アトランティック・レコードは、かつて黒人音楽を送り出すレーベルだった。そんなアトランティックにとって初の白人アーティストが66年にデビューしたザ・ヤング・ラスカルズで、キャヴァリエはその中心人物だったシンガー/キーボード奏者。ザ・ヤング・ラスカルズはとってもソウル・オリエンテッドな音楽性を持っていたことで、アトランティックは契約することに踏み切ったわけだが、キャヴァリエはずっと“ブルー・アイド・ソウル”と呼ばれる語彙の代表者でありつづけている名士ですね。近年、彼はザ・MGズ(2008年11月24日)のスティーヴ・クロッパー(2009年7月19日、他)との双頭名義作を2枚、新生スタックスからリリースしている。

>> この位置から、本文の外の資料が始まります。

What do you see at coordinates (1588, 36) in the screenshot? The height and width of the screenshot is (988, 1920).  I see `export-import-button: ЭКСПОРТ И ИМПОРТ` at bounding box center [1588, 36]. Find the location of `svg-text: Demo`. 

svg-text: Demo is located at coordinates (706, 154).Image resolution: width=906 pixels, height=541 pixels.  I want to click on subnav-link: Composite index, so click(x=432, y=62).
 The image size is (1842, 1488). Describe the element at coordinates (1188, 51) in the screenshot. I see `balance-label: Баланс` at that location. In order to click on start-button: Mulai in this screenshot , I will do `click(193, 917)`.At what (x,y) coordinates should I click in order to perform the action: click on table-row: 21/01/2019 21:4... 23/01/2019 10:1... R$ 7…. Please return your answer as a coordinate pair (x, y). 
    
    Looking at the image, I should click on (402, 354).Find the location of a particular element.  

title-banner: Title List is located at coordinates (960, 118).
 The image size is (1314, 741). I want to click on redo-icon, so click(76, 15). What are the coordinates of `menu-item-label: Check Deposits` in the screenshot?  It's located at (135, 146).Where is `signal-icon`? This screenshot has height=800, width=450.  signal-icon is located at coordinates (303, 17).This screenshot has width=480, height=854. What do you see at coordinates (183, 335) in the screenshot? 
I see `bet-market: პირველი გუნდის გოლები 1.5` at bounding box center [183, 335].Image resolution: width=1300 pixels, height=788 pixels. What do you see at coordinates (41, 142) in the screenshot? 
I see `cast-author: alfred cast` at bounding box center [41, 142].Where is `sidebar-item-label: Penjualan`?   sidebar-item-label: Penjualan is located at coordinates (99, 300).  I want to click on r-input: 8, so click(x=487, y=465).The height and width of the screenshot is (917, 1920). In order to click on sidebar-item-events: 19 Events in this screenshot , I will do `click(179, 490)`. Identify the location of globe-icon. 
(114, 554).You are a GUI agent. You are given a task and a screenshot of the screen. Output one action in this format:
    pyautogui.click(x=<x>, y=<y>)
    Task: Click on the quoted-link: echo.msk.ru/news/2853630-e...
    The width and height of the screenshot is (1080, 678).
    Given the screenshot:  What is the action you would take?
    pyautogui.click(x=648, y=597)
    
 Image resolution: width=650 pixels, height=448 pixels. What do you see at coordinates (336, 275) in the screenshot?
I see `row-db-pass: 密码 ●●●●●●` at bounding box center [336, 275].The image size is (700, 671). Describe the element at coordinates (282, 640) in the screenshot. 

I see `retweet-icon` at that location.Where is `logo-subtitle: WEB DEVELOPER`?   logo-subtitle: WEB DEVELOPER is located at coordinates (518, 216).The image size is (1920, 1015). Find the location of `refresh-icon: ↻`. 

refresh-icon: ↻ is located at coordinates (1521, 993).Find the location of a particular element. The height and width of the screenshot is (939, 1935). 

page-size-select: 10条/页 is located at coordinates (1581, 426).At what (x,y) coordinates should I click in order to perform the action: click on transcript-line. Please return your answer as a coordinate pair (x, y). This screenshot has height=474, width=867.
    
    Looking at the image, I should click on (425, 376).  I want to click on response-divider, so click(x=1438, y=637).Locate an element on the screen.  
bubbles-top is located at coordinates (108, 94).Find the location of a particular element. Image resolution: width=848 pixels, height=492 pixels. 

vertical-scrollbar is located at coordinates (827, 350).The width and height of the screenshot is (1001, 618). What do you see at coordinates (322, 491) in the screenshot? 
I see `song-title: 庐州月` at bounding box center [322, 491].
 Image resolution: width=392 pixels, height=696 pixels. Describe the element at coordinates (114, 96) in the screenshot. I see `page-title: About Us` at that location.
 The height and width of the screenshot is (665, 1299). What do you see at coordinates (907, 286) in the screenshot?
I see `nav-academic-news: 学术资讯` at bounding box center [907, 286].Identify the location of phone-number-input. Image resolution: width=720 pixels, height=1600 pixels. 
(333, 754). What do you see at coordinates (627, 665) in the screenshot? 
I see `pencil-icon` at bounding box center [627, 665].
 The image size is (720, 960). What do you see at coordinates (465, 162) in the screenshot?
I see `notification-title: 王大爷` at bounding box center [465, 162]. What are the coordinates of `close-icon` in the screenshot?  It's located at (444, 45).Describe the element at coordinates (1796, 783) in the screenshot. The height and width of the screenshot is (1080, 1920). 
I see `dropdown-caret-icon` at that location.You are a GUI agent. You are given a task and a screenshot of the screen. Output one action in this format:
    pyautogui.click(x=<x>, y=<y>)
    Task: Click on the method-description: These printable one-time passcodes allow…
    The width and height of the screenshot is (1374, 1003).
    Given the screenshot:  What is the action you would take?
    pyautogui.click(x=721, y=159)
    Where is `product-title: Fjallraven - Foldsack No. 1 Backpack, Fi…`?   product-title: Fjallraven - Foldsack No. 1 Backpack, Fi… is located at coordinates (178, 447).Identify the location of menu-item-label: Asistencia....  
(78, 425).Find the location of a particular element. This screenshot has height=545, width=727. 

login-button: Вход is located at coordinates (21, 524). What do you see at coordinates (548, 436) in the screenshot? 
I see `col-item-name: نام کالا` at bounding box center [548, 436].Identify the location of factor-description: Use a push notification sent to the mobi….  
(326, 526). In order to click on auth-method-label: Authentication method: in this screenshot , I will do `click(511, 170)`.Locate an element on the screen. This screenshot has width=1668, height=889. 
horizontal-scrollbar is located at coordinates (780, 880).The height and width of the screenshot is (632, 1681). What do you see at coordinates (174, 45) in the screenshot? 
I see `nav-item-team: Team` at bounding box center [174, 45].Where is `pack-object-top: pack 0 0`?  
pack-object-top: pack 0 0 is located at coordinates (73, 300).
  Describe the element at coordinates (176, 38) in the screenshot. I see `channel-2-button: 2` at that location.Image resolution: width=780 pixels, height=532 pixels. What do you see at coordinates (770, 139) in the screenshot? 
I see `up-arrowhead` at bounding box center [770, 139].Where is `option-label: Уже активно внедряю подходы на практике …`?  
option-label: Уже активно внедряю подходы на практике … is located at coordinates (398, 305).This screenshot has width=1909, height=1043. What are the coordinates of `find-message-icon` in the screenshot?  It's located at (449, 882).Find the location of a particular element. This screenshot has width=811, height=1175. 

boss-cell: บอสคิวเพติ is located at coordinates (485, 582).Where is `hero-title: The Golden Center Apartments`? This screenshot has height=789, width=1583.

 キーボードを弾きながら歌う彼(ハモンド・オルガン演奏はさすがの味を持つ)に加えて、ギター、ベース、ドラム、女性コーラス(キャヴァリエの娘さん)という布陣にてパフォーマンス。けっこうまとまっていて、この編成で普段ライヴをやっているのかと思わせる。当のキャヴァリエはそんなに老けていなくてスタックス発アルバムを聞いても判るように、喉が衰えていない。その歌はスティーヴ・ウィンウッドと結構似ているナと思わせたりするのだが、今回の生だとなんかフィル・コリンズを思い出させたりも。なんにせよ、黒人音楽に耽溺した白人のワビサビをたたえたその歌は、それだけでお金が取れる。演目はザ・ヤング・ラスカルズの曲が比率的には高かったはずだが、随所でオーティス・レディング曲やモータウン曲やマイケル・ジャクソン曲など著名ソウル曲断片を挟み込んだりも。また、終盤にジミ・ヘンドリックスやアトランティック・レコードの白人後輩であるレッド・ツェッペリンのカヴァーもやる。ザ・ヤング・ラスカルズも60年代後半に入るとサイケ・ロック色を強めたりもしたが、そのうれしそうなカヴァー披露に触れて、キャヴァリエはアート・ロック(60年代後半の意気揚々なロック勢に昔用いられたターム)隆盛に一役買ったという自負を持っているのかもナと、ぼくは感じたのだった。南青山・ブルーノート東京、ファースト・ショウ。